[Stored data entries]
▬▬▬

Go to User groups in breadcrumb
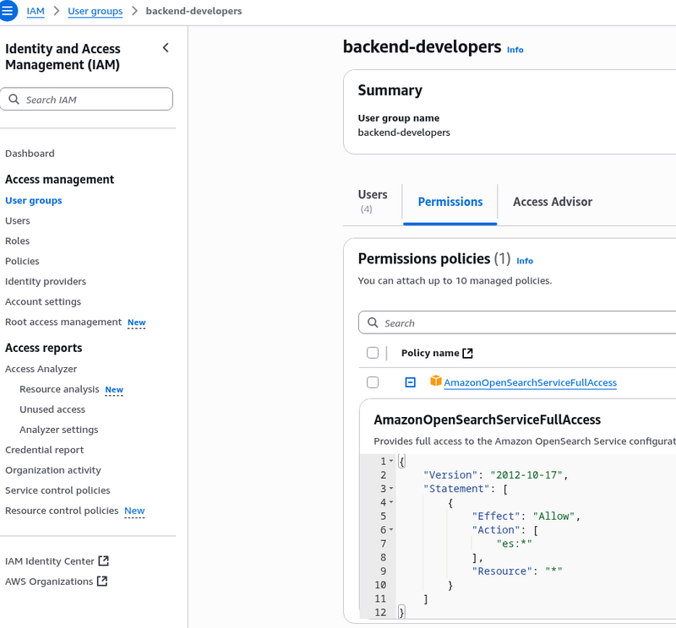[95, 11]
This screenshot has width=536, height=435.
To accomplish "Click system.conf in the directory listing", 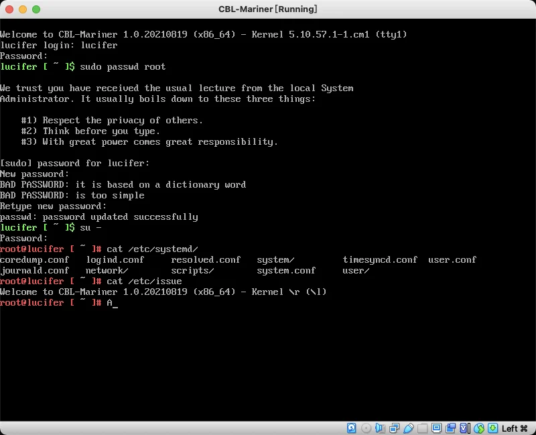I will click(286, 271).
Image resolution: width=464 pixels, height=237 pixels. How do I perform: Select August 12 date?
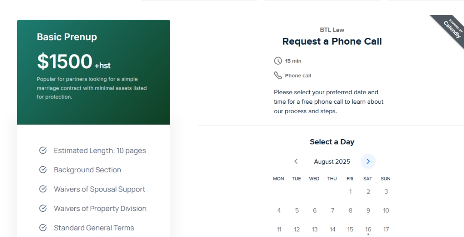[297, 229]
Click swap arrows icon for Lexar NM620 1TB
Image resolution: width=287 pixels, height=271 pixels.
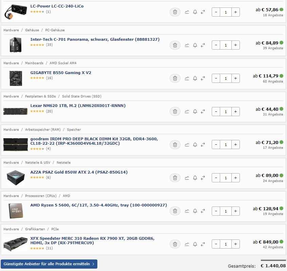coord(203,112)
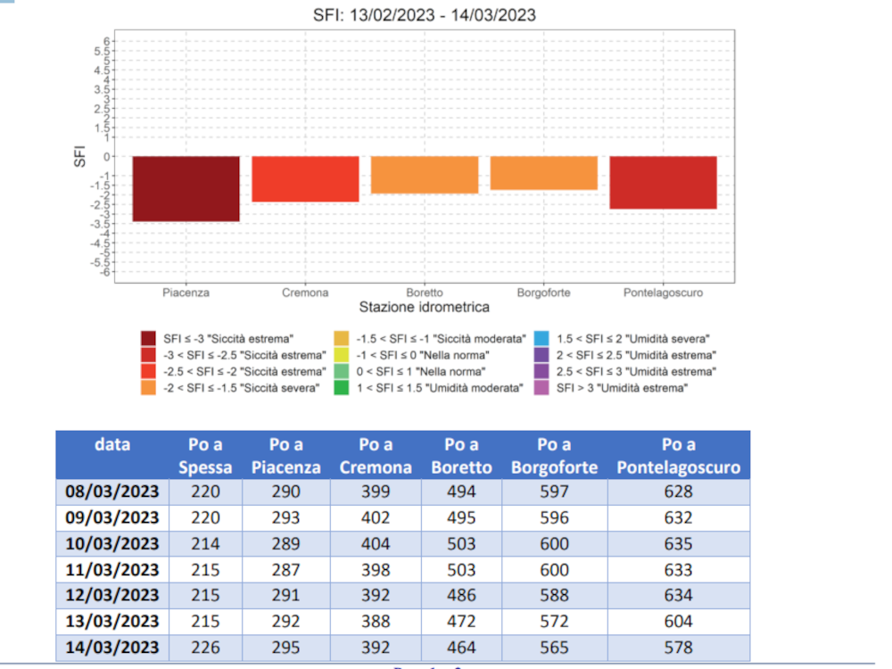This screenshot has height=669, width=892.
Task: Click the orange Boretto bar
Action: [425, 175]
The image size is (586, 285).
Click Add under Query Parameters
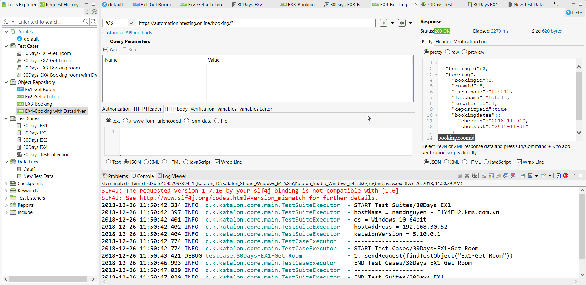(x=111, y=50)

▬▬▬

— Your instructions —
Please restate word for word each line from the one containing "Click swap arrows icon for Lexar NM620 1TB" to the end of the data above, without the pictures.

— Output of the task —
Click swap arrows icon for Lexar NM620 1TB
Image resolution: width=287 pixels, height=271 pixels.
coord(203,112)
This screenshot has height=669, width=892.
Task: Click the orange Boretto bar
Action: [425, 175]
The image size is (586, 285).
Click Add under Query Parameters
(x=111, y=50)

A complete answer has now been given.